There’s also the fact that council did not toy with the mill rate last year, and it remained at 4.922 per cent.

But, a part of the proposed increase is also an effort to keep up with other communities in B.C. On Monday, Hunter explained that some cities have increased the mill rate by as much as five per cent.

This year, B.C. Assessments surprised council by announcing residential assessments have gone up by an average of 4.96 per cent. In the tax scenario document submitted by city staff, a home worth $250,000 in 2009, would now be worth $262,000.

With the proposed increased mill rate of 5.0706 factored into that assessment, taxes for 2010 would come to $1,331 – an increase of $100 from 2009.

But, Mayor Bruce Lantz is sitting on the other side of the fence, and advocating a lower tax rate.

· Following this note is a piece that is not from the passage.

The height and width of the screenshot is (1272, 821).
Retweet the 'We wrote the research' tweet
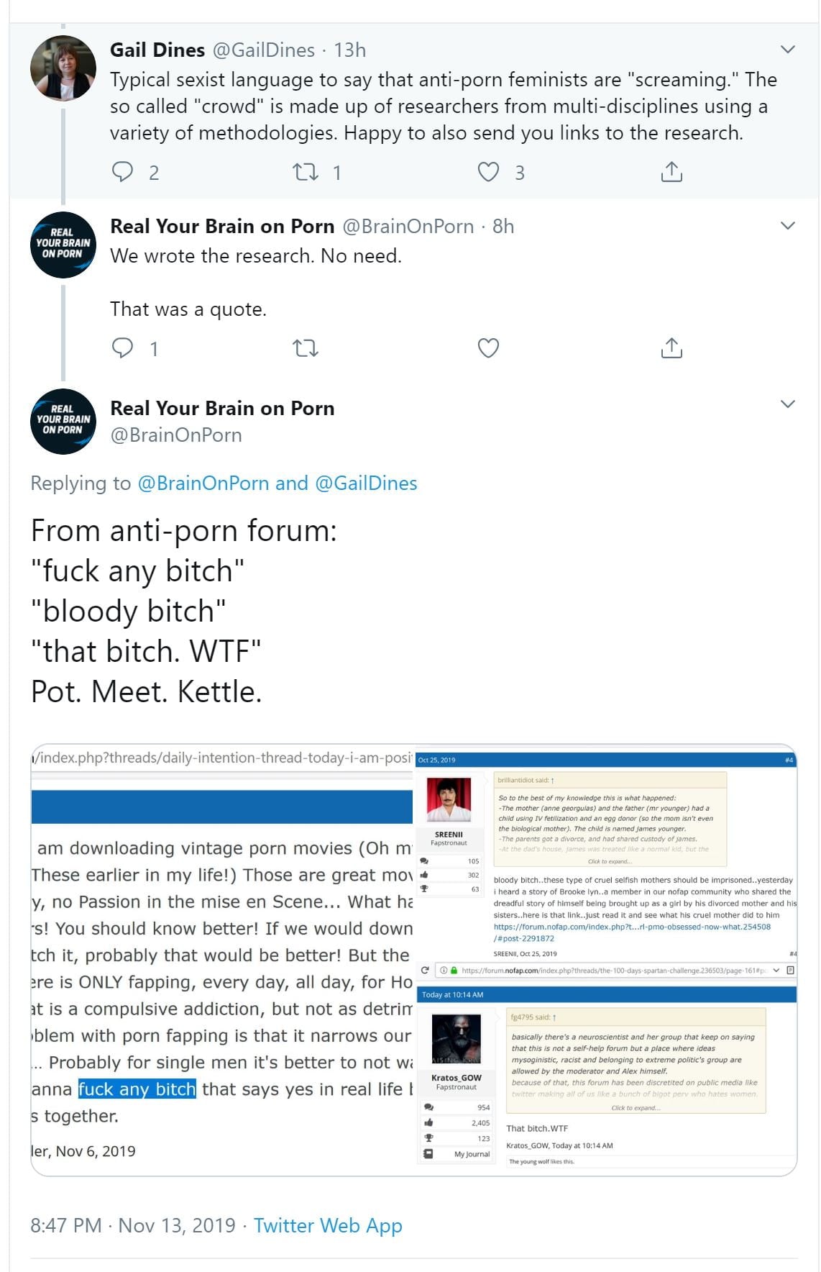click(x=306, y=348)

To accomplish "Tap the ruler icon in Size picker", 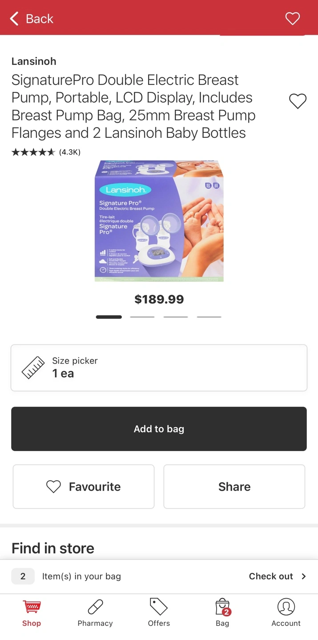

He suggested bumping up the proposed mill rate by just 2.75 per cent, rather than the 3 per cent proposed by City Staff,  and also posting several different tax scenarios on the City’s website. 

Administration agreed to investigate lowering the proposed tax rate, but say it is doable.

VARIANCE

It’s expected that each percentage point added or subtracted from the tax rate would influence the city’s revenue by roughly $185,000.

Councilor Lori Ackerman, however, suggested the city should also investigate tax ratios, and the impacts of a higher tax rate on businesses and residential properties.

But Lantz says ratios just move money around and doesn’t deal with the more important issue of budget impacts.

Councilor Trevor Bolin also pointed out that every home in Fort St. John will have a different assessment, and therefore pay different taxes.

Hunter agreed.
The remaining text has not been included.